La troisième circonstance aggravante tient au fardeau de la dette. Ce fardeau sera de plus en plus lourd, avec la tendance haussière des taux d’intérêt sur le marché international, alors même que la Tunisie multiplie ses sorties sur ces marchés pour chercher des prêteurs indulgents et contracter des prêts pour rembourser la dette, dont les services coûtent annuellement plus  de 9 milliards de dinars tunisiens (soit presque le ¼ des dépenses budgétaires). L’apparition de la Tunisie dans la liste noire du «blanchiment d’argent» après avoir été dans la liste noire des «paradis fiscaux», ajoutera du risque nécessaire pour éroder encore plus une cote de fiabilité déjà mal menée et mise à plat par des agences de cotation, comme celle de Fitch et consœurs. Si rien ne change, les contribuables tunisiens vont devoir assumer des services de la dette qui peuvent frôler des taux pouvant atteindre les 10%, d’ici la fin de 2018.
La dernière circonstance aggravante, et non la moindre, concerne les incapacités de gouvernance administrative et politique de ces dossiers sensibles et ayant des aspects très techniques, exigeant des compétences pointues, notamment en matière d’évaluation des impacts et d’anticipation des risques encourus. Ce problème est récurrent, et l’administration publique est en attente d’une réforme et de mesures de modernisation qui tardent à venir, malgré de nombreuses promesses gouvernementales et engagements auprès des institutions internationales (FMI, PNUD, AFD, etc.). Et tout retard dans la modernisation de l’administration publique (fiscale notamment) dégradera encore plus les services publics et empirera les impacts et supplices liés aux blacklistes.
Il est important de souligner que les solutions et la négociation des enjeux sous-jacents aux listes noires précédemment citées, relèvent d’un système d’équations complexe et ayant plusieurs variables et inconnues. Le gouvernement doit s’outiller des compétences nécessaires pour passer au travers, en neutralisant notamment les influences politiques et les dictats des lobbys européens encore récalcitrants à l’égard de la Tunisie post-2011.
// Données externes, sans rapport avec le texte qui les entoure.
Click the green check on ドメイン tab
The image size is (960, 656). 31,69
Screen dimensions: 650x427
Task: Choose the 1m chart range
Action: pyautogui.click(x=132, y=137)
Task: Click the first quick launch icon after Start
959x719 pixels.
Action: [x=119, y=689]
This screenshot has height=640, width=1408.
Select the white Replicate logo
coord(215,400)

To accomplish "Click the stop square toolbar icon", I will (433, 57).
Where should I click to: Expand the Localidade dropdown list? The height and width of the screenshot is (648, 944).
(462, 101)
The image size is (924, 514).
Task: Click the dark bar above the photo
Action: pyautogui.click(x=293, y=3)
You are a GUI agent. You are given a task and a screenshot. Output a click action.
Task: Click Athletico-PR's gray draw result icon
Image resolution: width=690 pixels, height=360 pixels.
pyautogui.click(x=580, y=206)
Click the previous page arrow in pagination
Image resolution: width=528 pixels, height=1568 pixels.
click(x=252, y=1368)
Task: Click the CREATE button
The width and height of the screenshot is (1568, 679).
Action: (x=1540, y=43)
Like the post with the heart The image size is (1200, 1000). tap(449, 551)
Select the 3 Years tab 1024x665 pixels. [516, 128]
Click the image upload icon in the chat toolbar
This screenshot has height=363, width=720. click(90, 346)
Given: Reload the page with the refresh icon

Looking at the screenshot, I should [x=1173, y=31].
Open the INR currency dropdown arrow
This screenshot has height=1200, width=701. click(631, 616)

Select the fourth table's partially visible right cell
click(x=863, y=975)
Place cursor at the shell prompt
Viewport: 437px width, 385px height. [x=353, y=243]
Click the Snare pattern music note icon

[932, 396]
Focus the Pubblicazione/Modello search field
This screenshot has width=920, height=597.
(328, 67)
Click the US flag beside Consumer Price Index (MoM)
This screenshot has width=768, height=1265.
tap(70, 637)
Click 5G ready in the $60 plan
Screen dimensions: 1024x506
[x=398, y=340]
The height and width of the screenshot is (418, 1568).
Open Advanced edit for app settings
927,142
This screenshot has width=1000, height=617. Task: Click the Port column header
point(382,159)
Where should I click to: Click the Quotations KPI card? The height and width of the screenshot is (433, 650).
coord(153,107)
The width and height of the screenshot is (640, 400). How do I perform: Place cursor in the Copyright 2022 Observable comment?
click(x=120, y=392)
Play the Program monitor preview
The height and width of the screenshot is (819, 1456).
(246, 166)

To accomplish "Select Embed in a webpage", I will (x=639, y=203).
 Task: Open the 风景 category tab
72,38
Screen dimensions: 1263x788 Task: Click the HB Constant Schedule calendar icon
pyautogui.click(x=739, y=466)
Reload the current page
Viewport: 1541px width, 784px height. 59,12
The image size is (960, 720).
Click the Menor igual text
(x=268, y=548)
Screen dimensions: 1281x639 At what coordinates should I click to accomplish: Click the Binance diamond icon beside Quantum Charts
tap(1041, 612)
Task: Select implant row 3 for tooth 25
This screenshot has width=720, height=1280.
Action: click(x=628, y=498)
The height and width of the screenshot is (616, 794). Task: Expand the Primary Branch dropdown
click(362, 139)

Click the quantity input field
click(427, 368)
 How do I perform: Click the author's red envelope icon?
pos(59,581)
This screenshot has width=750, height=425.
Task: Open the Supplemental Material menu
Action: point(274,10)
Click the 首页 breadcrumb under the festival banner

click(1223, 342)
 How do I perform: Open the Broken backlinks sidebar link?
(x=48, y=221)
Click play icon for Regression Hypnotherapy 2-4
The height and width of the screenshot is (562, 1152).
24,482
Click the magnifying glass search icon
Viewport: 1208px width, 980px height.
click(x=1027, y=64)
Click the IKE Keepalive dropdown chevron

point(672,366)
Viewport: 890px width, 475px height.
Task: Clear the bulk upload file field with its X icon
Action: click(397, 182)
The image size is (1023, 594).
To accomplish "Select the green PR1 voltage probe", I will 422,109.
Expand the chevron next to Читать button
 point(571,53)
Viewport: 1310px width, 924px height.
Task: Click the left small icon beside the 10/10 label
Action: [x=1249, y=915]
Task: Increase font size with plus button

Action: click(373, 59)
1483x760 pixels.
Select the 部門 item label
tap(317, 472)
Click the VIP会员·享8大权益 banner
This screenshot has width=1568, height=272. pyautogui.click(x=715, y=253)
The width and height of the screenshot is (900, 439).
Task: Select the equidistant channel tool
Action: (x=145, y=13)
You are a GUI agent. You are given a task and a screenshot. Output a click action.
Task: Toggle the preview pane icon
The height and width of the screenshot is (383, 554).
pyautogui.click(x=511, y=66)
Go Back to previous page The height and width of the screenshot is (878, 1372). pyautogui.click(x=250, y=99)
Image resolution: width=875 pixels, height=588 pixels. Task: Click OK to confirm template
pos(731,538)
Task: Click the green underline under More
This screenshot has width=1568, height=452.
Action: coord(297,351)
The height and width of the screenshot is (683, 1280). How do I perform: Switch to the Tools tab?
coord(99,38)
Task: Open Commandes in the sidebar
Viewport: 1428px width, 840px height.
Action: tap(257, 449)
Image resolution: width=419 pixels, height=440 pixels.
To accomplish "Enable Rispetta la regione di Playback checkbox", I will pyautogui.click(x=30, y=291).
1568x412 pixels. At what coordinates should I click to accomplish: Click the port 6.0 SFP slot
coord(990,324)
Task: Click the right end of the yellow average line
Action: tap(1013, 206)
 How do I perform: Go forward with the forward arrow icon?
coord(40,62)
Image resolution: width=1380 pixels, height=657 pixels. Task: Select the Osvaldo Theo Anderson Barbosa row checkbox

Le Chef du gouvernement, Youssef Chahed, ne peut continuer à taire ces enjeux, et il doit se mouiller davantage pour communiquer et montrer le chemin à suivre. Il doit aussi s’engager de façon plus crédible dans la lutte à la corruption, à l’évasion fiscale et au blanchiment de l’argent sale. Le tout pour éviter à la Tunisie ces supplices, mésaventures coûteuses pour l’économie, et terriblement néfastes pour l’attractivité des investisseurs, partenaires, touristes et amis de la Tunisie de toujours. Or, tout indique que le Chef du gouvernement semble s’intéresser davantage aux échéances électorales (municipales et présidentielles). Il ne veut pas laisser des plumes dans la course aux élections présidentielles, si par malheur les responsabilités liées à la gestion de ces dossiers sensibles, se trouvent altérées par des faux-pas venant de lui ou de son entourage pléthorique en conseillers économiques, supposés être des experts talentueux et exceptionnellement efficaces.